*** Opening of DATA TO PROCESS ***

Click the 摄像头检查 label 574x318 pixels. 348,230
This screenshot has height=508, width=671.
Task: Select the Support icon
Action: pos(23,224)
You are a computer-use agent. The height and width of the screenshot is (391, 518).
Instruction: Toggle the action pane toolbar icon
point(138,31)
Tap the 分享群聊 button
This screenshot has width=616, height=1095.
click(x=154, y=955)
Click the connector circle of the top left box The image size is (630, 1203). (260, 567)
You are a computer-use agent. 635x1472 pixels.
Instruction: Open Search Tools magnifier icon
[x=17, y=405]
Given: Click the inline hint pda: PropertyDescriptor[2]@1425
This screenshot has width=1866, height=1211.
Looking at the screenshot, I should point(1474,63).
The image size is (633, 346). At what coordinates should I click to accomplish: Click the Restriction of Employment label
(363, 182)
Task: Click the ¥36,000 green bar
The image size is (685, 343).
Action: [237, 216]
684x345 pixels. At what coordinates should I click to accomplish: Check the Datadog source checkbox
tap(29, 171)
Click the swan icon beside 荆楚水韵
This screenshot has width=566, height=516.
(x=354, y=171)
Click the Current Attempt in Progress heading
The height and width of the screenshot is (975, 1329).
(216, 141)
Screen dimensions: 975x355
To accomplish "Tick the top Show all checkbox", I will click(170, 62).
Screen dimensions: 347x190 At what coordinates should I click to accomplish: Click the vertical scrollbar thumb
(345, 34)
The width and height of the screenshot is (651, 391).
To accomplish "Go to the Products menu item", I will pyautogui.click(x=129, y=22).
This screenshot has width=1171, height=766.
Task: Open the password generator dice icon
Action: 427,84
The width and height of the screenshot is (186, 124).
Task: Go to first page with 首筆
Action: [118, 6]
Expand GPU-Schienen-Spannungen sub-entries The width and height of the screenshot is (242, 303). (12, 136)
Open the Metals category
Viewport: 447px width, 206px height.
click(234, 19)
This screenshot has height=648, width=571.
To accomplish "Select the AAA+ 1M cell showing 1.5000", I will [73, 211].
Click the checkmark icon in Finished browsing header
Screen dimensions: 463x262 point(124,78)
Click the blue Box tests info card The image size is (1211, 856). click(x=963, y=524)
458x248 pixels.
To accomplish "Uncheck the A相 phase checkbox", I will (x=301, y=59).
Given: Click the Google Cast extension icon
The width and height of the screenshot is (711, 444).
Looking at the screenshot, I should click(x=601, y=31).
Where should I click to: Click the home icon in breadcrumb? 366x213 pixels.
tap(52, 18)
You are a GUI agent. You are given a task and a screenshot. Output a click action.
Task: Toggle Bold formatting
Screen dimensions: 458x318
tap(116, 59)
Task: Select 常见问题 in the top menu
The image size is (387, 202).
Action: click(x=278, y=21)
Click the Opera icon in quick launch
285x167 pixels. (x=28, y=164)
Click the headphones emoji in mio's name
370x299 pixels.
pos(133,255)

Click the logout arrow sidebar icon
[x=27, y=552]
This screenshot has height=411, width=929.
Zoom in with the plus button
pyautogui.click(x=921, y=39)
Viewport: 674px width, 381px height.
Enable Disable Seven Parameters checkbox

*** Close of DATA TO PROCESS ***

All lines with the word "computer" are needed; pull them from the entries and copy each.

You are a computer-use agent. The height and width of the screenshot is (391, 518).
You are a computer-use agent. 635x1472 pixels.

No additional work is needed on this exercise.